Eleven studies (3 randomised controlled trials and 8 cohort studies) that included 1381 patients with a mean age of 61.3 years, were analysed. Shockable rhythms accounted for 51.6% of all arrests with arrest downtimes ranging from 20 to 34.6 min. Most patients did not receive bystander resuscitation. Three studies compared two different levels of targeted temperature during TH.
TH after OHCA decreased mortality (OR 0.51, 95%CI [0.41–0.64]) and increased the odds of survival with good neurological outcome (OR 2.48, 95%CI [1.91–3.22]), and this applied when the RCTs and cohort studies were separately analysed. The researchers found no difference in reported outcomes based on the targeted temperature level during TH, and no temperature level was found to be superior to another, although the number of studies is low.
The authors conclude that since TH is shown to benefit a broader spectrum of patients than is currently recommended: “perhaps clinical guidelines need to strongly favour TH in all patients with cardiac arrest.” However they advise caution that TH is not used in inappropriate patients populations, as it has resource implications. They write: “Perhaps, the exclusion of these patients should be based on pre-existing functional status, severity of illness in the acute setting, risk of coagulopathy or other adverse events, and not based on the initial rhythm, witness of arrest, or persist shock after ROSC.”

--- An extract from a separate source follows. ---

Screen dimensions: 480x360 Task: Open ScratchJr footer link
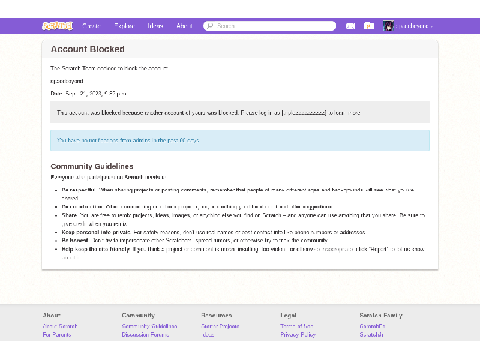[x=371, y=335]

Salim Surani, Texas A&M University and University of North Texas, USA, with Joseph Varon, University of Texas Health Center, call the results “quite interesting and thought-provoking”. They argue that it is not reasonable to try to establish a single target temperature or duration of therapy, in patients that have cardiac arrest due to a variety of different clinical situations. They conclude: “we should not deprive those patients that require this therapeutic intervention in remote areas due to a long downtime or a delay in initiation of therapy.”